Can't find anything supporting what you're saying. Doesn't mean it doesn't exist. :)
You're right, Don, my bad. I doublechecked and the "life" cases I was thinking of bumped up the charges using the habitual offender statutes. See, for example, the discussion here from the prosecutors user forum. On that string one ADA declared "I tend to chomp at the bit when it comes to enhancing cases," so they give each other advice on how to get creative to get super-long senteces. It's pretty common to see sentences longer than 20 years for multiple DWIs, as indicated by several ADA commenters there.
I may be a doctor, but I'm not totally stupid...even I knew that a first or second DWI wouldn't get you 20 years...but Don I appreciate you and Grits supplying the FACTS which are often a scarce commodity in the blogosphere!
Prison Doc: You are welcome. But I like this blog partially because it doesn't let a lot of non-facts go unchallenged. Anyway, I figured you knew the difference; my purpose was to keep someone who didn't know from getting it wrong.
Scott, thanks, but if it's all the same to you, I won't read that prosecutor's forum post. I used to read it all the time, but kept getting nauseous when I read it. "chomping at the bit when it comes to enhancing cases" sounds like one of those things that probably caused the nausea. :)
Perhaps folks believe that if the State has exercised the power to restrict their (the convicts') freedom, then the State also can and should restrict their other liberties, such as access to taxpayer-funded healthcare and security. I'm neither advocating that position nor justifying it, merely hypothesizing about the underlying mental models of those apparently advocating such as the Wichita Falls lawyer. But I must confess that the idea that a convict should be "rewarded" for their offense with taxpayer-funded perks like healthcare is galling.
Follow-up: according to the Scripture you cite, the righteous need only visit the sick in prison, not provide healthcare. Any bets whether that requirement would be satisfactory for the Wichita lawyer and his ilk?
UTMB town hall meeting this week!
Prison doc do you have any clue what the agenda will be! They haven't released it yet and probably won't until afterward.
MailDeadDrop, the King James Version says "visit." Other translations, like the New International Version, characterize it more broadly, e.g., "I was sick and in prison and you did not look after me." Not knowing ancient Greek, I can't say for sure which more accurately reflects the original. But I'll bet Mr. Lane and the folks he quotes don't make a lot of prison visits, either.
Town hall meeting today. Major cuts for UTMB! If some of you thought TDCJ/UTMB healthcare was bad just wait it's going to get a lot worse! They are only alotting $7.75 per day per offender.

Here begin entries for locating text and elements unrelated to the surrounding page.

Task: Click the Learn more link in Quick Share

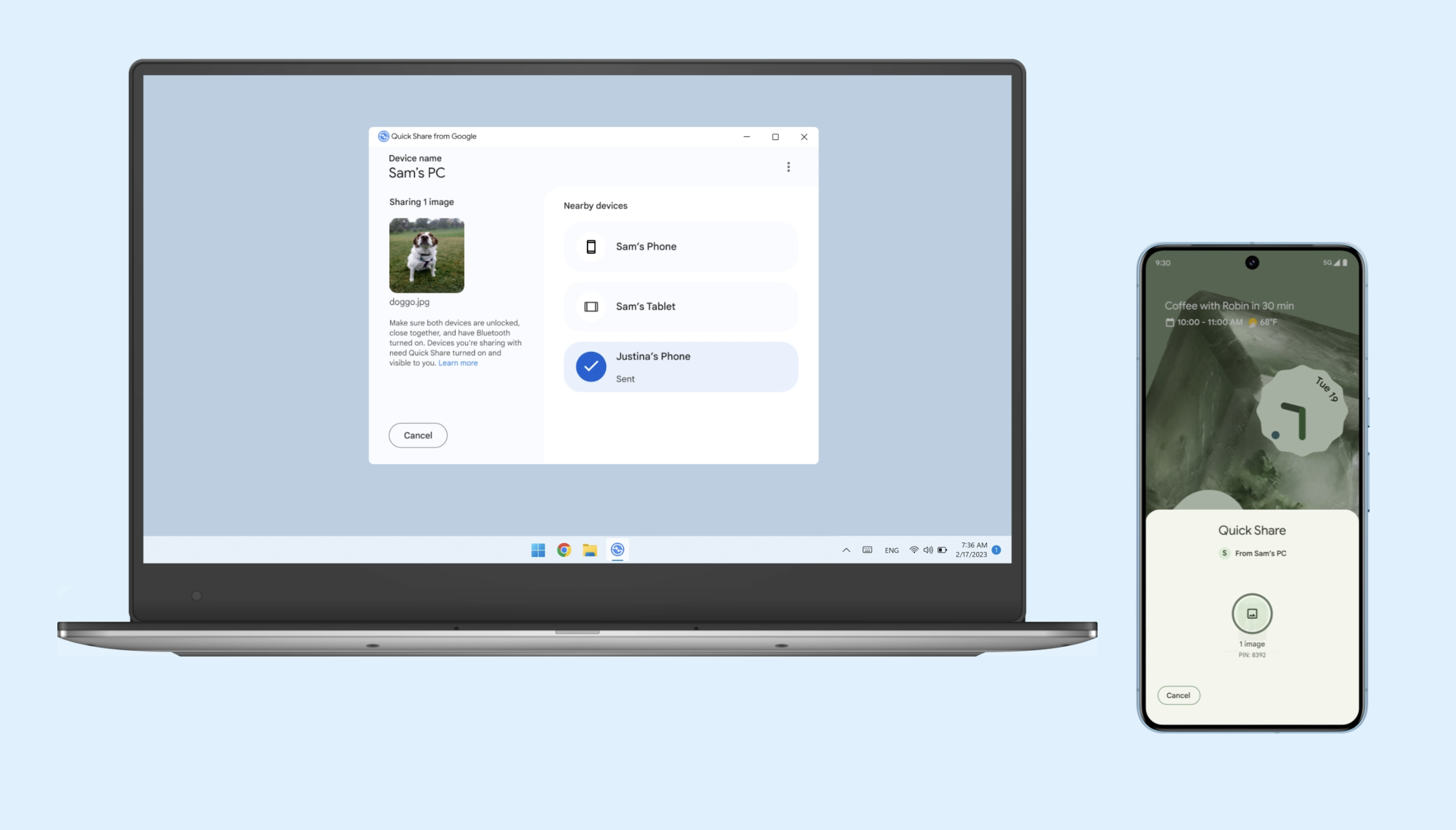Action: 458,363
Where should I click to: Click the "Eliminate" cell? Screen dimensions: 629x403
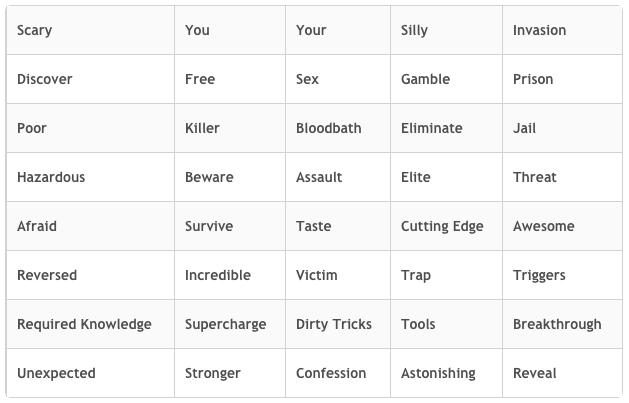point(431,128)
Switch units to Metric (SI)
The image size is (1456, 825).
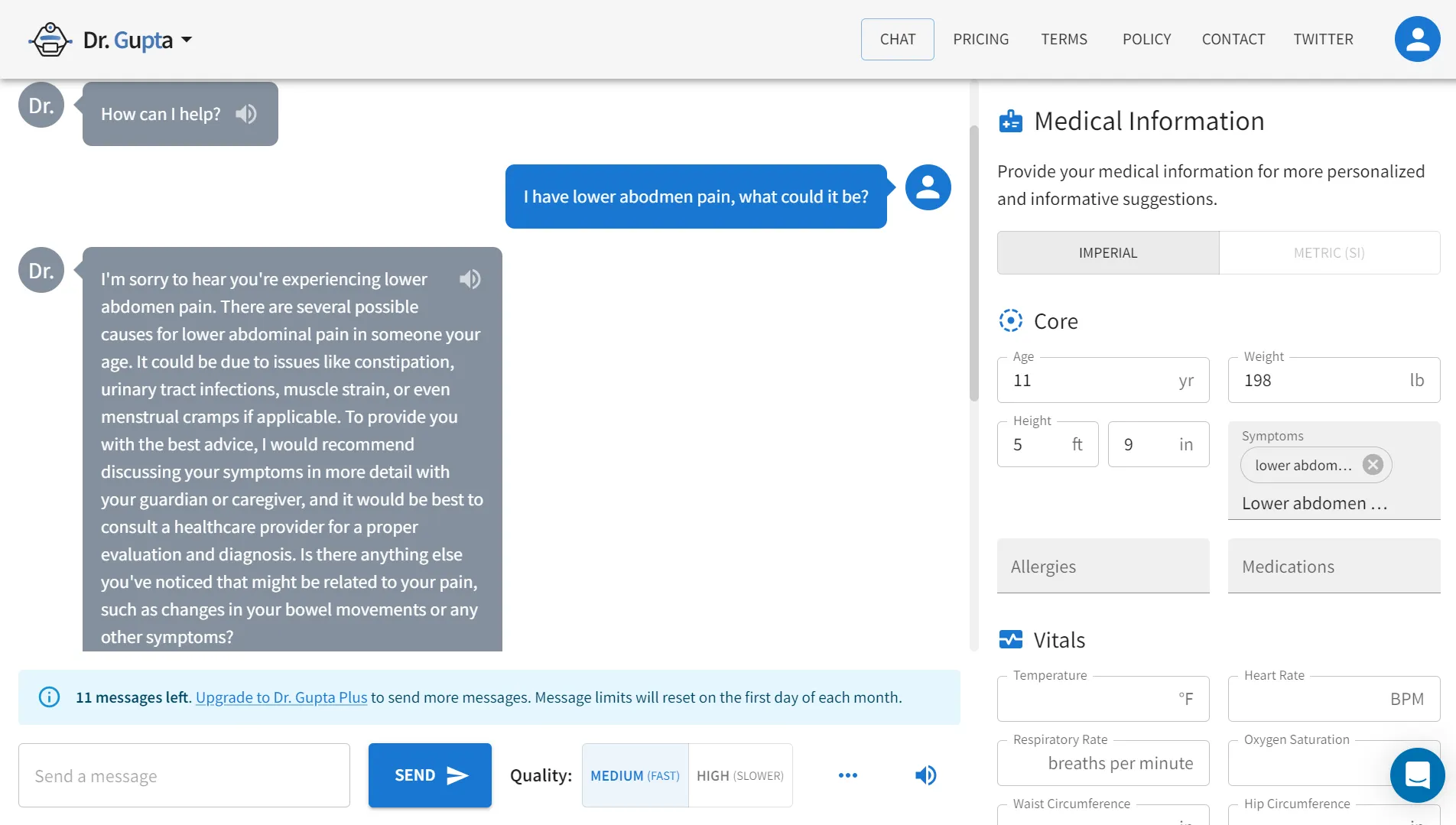(1329, 253)
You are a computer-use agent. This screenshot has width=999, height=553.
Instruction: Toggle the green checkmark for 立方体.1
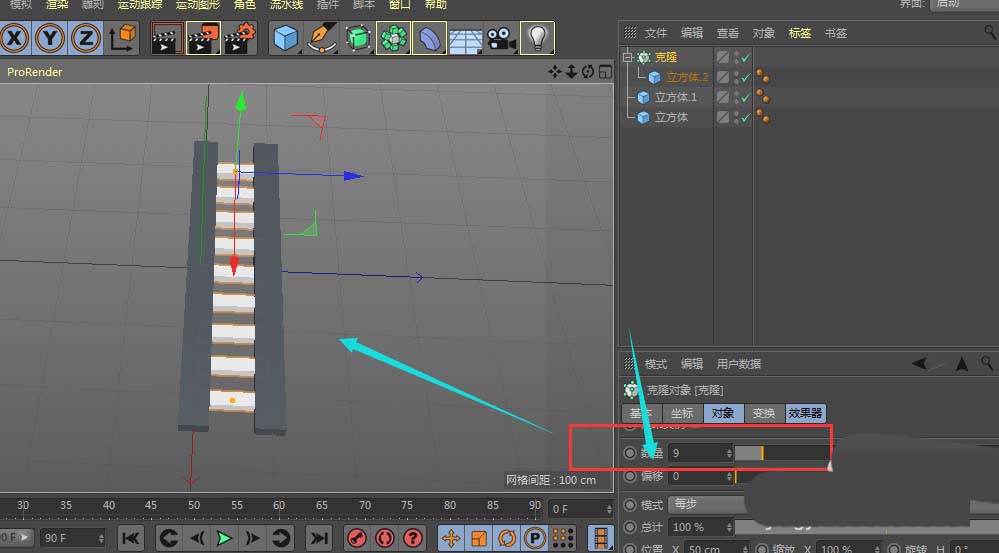tap(745, 98)
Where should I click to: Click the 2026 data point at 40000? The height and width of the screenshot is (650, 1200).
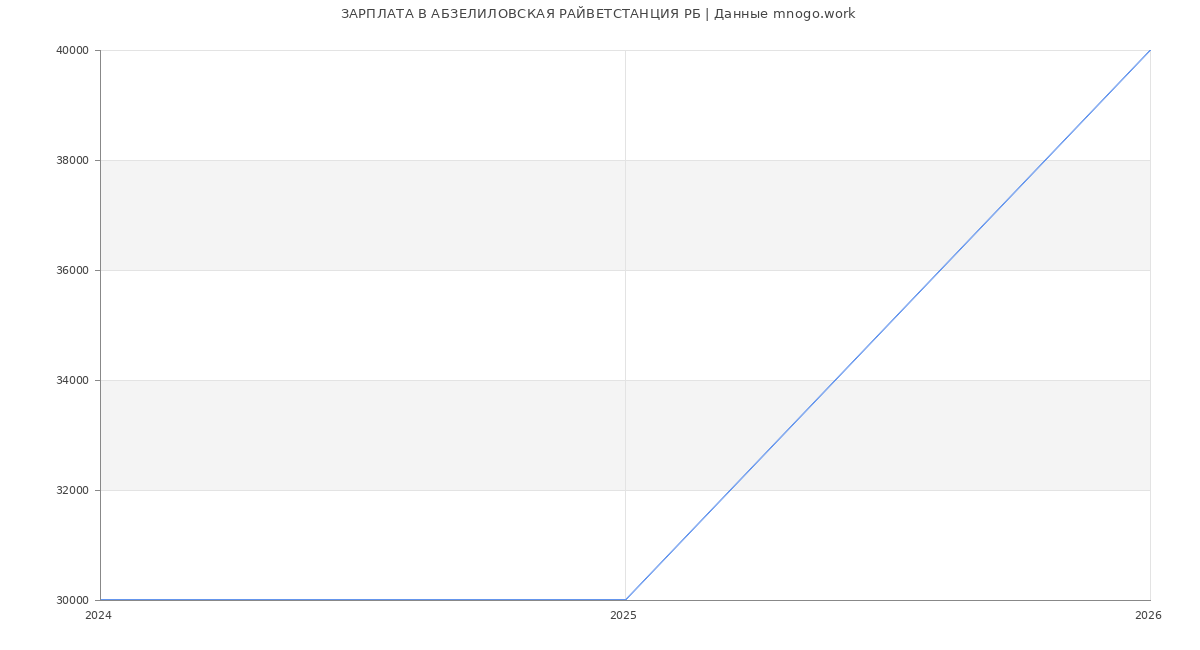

165 positions will be eliminated, pink slips go out 6-29-11.
Just curious: How does the interruption of meds increase the risk of transmission? You are still HIV + with or without medication, aren't you?
HIV, your levels are lower on medication which reduces the amt. of virus currently in your bloodstream. yes you are still HIV +. It's not just HIV offender who stop treatment once out. Other offenders such as diabetes, high blood pressure etc. once they get out they are not taking care of themselves and get sicker or even die within 1 yr.